C'est ce que je pense. Du plus profond de moi. Je le pense parce que c'est ainsi que les autres me font me sentir depuis des années. Alors comment pourrais-je voir les choses autrement ?

- Je ne trouve pas.

Mon cœur fait un bon et je me retiens de rougir une nouvelle fois. C'est quelque chose que l'on ne m'a jamais dit. Ça me fait plaisir de l'entendre, même si cela ne suffira pas à me faire changer. C'est quand même... gentil ? Et ça me fait du bien. Mais je ne lui dis pas.

- Personne ne s'intéresse à une sourde.

En tout cas, en 5 ans, personne ne s'est jamais intéressé à moi autrement que pour se moquer. Alors je n'ai pas d'exemple qui me permettrait de penser le contraire. Je ne parle pas de Talia, mais bien de gens qui s'intéresseraient à ma personne... amoureusement.

- Ou tu ne leur permets pas de s'intéresser à toi ?

J'ai l'impression qu'il parle autant pour lui que pour moi. Mais je sais qu'il y a du vrai. Je n'ai pas forcément envie de laisser les gens s'approcher. Parce que j'ai peur de leurs intentions, alors je préfère ne pas prendre de risque. Alors oui, d'une certaine manière, il a raison, ou plutôt il n'a pas tord, mais je ne veux pas lui dire, alors je me contente de hausser les épaules.

Je pense qu'il comprend que je l'admets ainsi à demi-mot, car son petit sourire en coin revient, un instant, avant qu'il ne redevienne sérieux. Il perd rarement ce visage fermé, mais je m'avoue heureuse d'avoir pu le voir afficher quelques expressions de temps en temps.

- Tu as toujours été sourde ?

Je vois qu'il a hésité à poser la question. Il avait peur de me faire du mal, peur peut-être aussi qu'on retombe dans ce cercle infernal. Mais contrairement aux autres fois, je ne m'offusque pas, parce que maintenant, je sais qu'il n'y a pas de mal.

- Non.

Je lui réponds, mais je ne veux pas en parler plus, et il le comprend, car il ne pose pas d'autres questions. Je le remercie silencieusement, et d'elle-même la conversation s'arrête.
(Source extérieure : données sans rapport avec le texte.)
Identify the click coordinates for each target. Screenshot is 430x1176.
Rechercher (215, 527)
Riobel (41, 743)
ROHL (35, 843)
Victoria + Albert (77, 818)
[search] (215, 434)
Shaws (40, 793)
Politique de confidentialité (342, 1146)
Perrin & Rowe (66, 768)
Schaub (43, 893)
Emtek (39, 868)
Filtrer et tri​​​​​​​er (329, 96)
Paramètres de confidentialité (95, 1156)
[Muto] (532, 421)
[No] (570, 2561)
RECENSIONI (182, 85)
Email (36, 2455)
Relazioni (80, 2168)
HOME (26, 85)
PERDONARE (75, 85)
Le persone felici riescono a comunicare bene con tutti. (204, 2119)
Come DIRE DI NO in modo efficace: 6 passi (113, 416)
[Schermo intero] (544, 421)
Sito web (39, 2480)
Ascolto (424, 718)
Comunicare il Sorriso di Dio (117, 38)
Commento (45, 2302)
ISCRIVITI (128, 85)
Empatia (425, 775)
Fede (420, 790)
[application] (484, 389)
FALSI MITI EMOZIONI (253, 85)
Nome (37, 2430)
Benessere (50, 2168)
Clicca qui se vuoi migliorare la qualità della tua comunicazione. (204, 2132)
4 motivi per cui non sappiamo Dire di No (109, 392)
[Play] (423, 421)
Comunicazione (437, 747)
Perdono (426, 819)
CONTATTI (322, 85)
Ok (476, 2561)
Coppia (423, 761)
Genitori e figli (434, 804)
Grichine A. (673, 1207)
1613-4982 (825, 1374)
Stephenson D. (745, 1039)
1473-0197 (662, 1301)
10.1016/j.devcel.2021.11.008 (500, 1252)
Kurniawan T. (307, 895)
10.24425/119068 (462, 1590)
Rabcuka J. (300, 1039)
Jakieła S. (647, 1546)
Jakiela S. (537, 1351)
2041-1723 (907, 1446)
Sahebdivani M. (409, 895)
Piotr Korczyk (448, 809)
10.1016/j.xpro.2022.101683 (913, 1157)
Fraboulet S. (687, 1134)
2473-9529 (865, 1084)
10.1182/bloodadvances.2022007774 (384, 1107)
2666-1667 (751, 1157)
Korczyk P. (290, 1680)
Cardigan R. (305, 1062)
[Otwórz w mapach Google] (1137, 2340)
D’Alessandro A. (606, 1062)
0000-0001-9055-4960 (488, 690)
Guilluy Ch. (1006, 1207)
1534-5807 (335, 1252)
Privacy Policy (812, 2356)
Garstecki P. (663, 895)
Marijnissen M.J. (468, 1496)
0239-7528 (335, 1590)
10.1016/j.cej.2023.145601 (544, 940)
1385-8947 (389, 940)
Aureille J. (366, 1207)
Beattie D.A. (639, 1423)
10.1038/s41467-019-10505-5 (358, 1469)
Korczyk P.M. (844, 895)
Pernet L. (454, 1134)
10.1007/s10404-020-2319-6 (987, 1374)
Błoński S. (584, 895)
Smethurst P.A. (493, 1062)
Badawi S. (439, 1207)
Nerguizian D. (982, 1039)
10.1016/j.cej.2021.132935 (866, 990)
Cette fois-ci, je ne la relance pas. Pas que je n'ai plus envie de lui parler, mais je trouve que ce serait forcer les choses. Il semble penser de la même façon que moi, car l'un comme l'autre, nous nous replongeons dans nos recherches, et nous ne parlerons plus jusqu'à ce qu'il quitte la maison.

Je me retrouve seule sur mon lit, le museau de Note sur ma cuisse, et je lui caresse distraitement la tête en pensant. Après tout ça je me sens... chamboulée. C'est le mot. Parce que je n'ai jamais autant parlé à une autre personne que ma sœur. Parce que je n'ai jamais autant aimé ça. Parce que j'ai envie de recommencer encore une fois. Pourtant, Lester n'est pas celui qui au premier abord m'aurait donné suffisamment confiance pour lui parler. Mais c'est avec lui que j'ai envie de discuter. Malgré son air froid, sa prestance glaçante, j'ai trouvé ce moment presque chaleureux. En tout cas, il m'a fait du bien, et je voudrais savoir si je peux retrouver ces sensations une nouvelle fois.

Et puis au fond de moi, j'ai aussi envie de voir d'autres expressions... celles qu'il ne contrôle pas vraiment, comme ce sourire en coin si... attirant.

Je me sens rougir rien que de penser au mot que je viens d'utiliser. Et rien que de penser que contrairement à ce que je disais, j'ai presque envie d'apprendre des choses sur lui. Je ne devrais pas. On s'est mis d'accord là dessus. Mais c'est plus fort que moi, alors je tente de refréner cette envie nouvelle.

Je sursaute presque quand mon téléphone vibre. Sans surprise, il s'agit de Talia. Elle est la seule à avoir mon numéro, excepté ma famille. Je fronce les sourcils en voyant ce qu'elle m'annonce.

« Ly', c'est vraiment pas bon tout ça ! »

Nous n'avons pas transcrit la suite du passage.